は じ め に
 

教育にとって、最も重要であるのが人とのかかわりです。子どもと親(家族)、子どもと教師、子どもと地域の大人、子どもと子ども…。子どもたちは、自分と他人とのかかわりの中で、生活に必要ないろいろなことがらを学び、力として蓄えていきます。そして、人と人を繋ぐものが「言語」です。言語は、知的活動やコミュニケーション、感性・情緒の基盤になるものです。言語を意識した教育活動の重視が、この4月から実施される新学習指導要領への第一の改善事項にあげられています。
  私たちは、“感じたり考えたりしたことを、自分の考えとしてしっかり持ち、自信を持って友だちと伝え合う子ども”の育成を目指し、「言語力の向上」をキーワードに授業改善、言語環境の整備、読書指導の充実に取り組んできました。過去数年の研究成果の上に立ち、子どもに身につけさせるべき基礎・基本の力「聞く・話す」に焦点を当て、『あすなろっ子の聴き方、話し方』という全学年共通の指導指針を設けて「聞く力・話す力」の育成に取り組んできました。また、『国語力系統表』に基づいて、「聞くこと・話すこと・読むこと・書くこと」の基本技能を学年の発達段階に応じて繰り返し指導してきました。特に今年度は、伝え合うための基礎的な技術の習得興味・感心の向上支持的風土の育成の3側面を学習の場の中心に据え、実践を積みました。
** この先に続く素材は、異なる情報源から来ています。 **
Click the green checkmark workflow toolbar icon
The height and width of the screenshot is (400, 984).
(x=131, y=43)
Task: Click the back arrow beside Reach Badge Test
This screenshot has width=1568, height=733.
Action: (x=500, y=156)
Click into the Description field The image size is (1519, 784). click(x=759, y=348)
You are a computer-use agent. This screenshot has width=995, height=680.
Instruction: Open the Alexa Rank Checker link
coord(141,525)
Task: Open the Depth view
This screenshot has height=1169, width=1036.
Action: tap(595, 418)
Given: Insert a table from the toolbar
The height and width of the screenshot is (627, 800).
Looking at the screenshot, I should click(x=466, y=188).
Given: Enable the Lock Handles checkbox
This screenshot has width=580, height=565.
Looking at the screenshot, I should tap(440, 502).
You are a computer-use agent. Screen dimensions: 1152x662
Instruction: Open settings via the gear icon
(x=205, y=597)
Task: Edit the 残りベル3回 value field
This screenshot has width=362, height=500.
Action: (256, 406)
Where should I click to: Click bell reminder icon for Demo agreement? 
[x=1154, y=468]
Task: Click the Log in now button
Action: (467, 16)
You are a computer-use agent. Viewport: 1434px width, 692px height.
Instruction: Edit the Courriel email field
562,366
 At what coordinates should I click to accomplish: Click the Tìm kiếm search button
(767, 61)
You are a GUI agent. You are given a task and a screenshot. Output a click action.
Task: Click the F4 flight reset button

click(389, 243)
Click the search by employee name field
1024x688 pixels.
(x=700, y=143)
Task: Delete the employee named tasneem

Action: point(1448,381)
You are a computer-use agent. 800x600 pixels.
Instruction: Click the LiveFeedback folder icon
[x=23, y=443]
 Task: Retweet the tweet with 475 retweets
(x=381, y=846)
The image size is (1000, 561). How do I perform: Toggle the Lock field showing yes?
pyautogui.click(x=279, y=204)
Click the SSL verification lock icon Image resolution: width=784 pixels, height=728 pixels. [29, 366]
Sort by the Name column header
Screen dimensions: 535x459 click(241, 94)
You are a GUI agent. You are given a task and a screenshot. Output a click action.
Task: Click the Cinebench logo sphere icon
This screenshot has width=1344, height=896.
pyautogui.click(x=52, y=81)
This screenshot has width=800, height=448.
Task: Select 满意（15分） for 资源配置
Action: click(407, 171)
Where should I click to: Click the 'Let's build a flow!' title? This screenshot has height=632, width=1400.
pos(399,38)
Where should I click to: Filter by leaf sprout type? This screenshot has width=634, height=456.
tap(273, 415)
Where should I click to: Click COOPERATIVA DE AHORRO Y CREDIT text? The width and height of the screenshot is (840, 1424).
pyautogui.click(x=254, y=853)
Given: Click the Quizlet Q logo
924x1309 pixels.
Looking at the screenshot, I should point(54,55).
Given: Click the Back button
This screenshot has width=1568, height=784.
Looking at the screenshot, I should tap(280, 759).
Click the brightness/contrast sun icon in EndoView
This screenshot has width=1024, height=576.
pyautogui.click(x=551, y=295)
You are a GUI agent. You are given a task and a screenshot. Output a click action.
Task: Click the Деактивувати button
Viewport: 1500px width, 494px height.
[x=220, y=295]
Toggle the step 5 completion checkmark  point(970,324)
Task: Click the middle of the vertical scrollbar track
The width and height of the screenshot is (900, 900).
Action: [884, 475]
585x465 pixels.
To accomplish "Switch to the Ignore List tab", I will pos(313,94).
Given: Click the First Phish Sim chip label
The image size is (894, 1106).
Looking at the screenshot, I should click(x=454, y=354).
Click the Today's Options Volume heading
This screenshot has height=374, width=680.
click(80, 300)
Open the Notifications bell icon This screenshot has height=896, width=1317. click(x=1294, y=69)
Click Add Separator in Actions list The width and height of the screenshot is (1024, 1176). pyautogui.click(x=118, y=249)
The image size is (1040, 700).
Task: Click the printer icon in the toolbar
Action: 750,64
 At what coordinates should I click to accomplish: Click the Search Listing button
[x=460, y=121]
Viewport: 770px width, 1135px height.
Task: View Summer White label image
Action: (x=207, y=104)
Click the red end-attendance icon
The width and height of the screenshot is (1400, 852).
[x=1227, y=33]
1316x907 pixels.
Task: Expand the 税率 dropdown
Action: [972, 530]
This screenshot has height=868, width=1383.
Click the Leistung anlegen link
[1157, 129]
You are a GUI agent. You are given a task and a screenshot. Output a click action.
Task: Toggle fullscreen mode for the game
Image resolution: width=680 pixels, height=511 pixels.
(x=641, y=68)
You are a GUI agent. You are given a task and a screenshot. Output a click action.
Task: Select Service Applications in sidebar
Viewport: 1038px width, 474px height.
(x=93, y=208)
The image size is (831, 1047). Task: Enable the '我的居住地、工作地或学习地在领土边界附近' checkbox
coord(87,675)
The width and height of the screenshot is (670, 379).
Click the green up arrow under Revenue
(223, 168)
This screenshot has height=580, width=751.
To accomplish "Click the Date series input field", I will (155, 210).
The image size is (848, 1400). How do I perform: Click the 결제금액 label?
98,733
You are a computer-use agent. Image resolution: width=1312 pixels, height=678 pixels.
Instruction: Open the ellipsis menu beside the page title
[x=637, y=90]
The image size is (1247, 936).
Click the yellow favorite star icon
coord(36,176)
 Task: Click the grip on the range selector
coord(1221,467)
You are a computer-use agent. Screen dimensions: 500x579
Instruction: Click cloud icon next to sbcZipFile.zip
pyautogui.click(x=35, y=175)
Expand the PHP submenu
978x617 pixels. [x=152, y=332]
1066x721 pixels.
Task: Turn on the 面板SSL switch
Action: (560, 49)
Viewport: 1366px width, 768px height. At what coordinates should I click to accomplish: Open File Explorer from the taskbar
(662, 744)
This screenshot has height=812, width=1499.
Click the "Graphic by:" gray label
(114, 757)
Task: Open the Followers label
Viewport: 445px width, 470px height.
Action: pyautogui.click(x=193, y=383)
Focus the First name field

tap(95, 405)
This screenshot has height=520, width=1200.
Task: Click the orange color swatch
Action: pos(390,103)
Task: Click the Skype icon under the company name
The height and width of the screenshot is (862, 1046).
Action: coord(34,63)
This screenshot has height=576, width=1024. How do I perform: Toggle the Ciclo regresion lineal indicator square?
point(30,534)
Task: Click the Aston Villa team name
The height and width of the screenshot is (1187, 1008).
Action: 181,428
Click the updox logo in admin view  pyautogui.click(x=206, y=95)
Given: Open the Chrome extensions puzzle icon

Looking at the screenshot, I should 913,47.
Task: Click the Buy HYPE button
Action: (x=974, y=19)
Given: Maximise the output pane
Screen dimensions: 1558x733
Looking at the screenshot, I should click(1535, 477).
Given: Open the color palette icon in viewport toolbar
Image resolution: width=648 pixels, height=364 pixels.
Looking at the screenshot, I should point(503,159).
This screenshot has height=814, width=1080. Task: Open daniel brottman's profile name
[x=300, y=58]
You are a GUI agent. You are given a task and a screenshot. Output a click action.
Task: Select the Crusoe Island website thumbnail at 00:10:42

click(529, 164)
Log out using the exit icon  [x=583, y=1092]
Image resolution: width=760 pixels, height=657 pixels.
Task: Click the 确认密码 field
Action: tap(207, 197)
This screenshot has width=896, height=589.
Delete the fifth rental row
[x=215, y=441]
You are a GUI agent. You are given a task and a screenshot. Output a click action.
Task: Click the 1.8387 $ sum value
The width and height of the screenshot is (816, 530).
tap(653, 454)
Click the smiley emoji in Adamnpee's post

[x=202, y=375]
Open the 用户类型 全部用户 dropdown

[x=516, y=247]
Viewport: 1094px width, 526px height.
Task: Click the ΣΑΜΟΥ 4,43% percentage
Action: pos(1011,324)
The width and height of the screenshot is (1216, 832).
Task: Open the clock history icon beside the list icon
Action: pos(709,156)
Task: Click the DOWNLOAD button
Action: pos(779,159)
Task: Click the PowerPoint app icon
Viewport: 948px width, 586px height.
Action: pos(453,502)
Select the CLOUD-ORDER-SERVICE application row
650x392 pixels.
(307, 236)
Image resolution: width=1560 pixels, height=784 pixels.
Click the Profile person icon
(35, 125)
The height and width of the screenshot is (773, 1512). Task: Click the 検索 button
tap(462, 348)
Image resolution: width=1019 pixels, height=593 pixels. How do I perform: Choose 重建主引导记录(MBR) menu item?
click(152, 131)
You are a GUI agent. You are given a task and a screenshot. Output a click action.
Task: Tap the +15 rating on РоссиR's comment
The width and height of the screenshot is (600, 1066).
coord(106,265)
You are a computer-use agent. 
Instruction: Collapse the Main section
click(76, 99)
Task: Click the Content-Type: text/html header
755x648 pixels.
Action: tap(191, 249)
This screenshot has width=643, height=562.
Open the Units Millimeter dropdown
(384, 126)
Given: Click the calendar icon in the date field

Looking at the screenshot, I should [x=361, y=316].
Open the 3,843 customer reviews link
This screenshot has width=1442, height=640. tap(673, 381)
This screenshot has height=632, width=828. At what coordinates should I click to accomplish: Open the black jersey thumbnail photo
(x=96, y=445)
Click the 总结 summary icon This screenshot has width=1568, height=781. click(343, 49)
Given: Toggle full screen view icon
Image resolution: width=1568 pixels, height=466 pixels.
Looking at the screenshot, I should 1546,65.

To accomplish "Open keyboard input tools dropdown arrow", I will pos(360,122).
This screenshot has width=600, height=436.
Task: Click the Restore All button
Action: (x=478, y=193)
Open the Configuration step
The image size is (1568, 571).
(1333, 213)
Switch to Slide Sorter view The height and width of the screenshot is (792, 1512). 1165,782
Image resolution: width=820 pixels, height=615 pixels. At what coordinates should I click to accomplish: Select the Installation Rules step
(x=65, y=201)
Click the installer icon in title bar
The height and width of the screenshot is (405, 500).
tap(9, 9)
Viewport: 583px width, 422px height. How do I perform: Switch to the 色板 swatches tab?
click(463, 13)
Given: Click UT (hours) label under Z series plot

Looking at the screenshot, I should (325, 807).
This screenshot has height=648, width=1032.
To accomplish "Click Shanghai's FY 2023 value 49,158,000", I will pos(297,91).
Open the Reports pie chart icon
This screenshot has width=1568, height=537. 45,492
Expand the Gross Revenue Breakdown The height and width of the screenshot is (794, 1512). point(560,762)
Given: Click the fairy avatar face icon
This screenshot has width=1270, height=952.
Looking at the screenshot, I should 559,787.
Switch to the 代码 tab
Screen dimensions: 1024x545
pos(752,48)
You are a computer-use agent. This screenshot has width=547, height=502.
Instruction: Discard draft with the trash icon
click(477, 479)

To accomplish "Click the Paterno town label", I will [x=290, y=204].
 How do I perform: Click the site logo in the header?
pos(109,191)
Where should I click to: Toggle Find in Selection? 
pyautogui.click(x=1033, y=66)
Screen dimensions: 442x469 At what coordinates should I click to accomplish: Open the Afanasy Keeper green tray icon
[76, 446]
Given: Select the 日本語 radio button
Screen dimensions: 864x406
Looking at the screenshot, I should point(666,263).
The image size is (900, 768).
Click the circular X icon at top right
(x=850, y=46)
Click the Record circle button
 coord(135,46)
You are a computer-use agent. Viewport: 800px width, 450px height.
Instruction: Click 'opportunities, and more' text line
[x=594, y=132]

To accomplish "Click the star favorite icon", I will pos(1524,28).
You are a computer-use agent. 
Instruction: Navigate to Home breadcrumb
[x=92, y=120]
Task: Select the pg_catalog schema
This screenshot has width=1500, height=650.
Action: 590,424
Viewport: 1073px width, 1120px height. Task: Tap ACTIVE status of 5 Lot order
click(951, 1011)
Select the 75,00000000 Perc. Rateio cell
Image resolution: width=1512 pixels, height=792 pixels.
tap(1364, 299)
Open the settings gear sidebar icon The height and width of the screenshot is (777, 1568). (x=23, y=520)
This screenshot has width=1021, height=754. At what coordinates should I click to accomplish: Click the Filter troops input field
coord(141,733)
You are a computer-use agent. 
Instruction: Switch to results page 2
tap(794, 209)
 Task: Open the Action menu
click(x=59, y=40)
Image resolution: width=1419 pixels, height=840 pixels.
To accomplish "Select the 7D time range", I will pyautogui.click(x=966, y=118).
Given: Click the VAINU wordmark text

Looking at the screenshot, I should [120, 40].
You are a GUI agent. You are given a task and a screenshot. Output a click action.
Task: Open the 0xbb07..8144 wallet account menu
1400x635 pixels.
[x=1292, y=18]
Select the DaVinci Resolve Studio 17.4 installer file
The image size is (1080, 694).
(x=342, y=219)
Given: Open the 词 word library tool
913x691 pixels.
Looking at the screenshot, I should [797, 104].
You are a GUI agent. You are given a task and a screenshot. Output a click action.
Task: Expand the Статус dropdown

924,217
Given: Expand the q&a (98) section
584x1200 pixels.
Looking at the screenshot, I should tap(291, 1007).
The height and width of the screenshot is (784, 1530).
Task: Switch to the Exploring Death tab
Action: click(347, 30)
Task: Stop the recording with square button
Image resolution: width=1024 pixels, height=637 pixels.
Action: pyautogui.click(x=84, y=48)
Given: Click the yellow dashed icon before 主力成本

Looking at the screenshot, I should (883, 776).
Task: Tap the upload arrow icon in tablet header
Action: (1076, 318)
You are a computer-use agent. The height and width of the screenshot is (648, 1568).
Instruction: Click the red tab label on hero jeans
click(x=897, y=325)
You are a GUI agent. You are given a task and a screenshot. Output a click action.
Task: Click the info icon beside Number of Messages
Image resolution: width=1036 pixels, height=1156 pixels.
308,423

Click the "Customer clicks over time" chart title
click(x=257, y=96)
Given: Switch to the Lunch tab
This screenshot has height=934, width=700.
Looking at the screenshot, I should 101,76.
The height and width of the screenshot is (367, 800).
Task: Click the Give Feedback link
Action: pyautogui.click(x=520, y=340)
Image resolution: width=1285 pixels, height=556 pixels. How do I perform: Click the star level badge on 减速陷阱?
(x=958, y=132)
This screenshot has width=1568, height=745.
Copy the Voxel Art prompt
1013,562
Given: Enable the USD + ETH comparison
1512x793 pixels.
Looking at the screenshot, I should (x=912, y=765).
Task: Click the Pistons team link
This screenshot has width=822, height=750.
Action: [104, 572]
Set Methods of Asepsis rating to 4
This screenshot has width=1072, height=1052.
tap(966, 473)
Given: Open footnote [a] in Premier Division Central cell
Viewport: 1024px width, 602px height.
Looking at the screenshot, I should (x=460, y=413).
  相手の思いをわかろうとして聞くこと、自分の思いが伝わるように話すことは、相手を大切に思う人間関係に裏打ちされた学級集団、学年集団においてのみ実現することです。また、「聞きたい。」「伝えたい。」という思いは、“安心して自分の思いを語れる”雰囲気に満ちた場においてこそわき上がる感情です。そういう意味で、今年度の研究の視点に支持的風土という学級づくりの視点を加え、授業改善の一要素に明確に位置づけたことが、研究の深まりにつながったと思います。

子どもたちは、私たちの日々の実践を見て、感じ、行動し、成長の糧にしていこうとしています。私たち教職員は、教育のプロとして、目の前にいる子どもたちの課題を的確に把握し、目指している子どもの姿に近づくよう研究・研修を深めていかなければいけません。学びの基本(学習習慣)を身につけることを一点集中徹底型目標に据え、学力向上に取り組む私たちの指導の方向性は正しいと確信していますが、さらに、心の潤いと仲間づくりに資する教育実践について今後も研鑽を積んでいきたいと思います。
 ご批正をよろしくお願いします。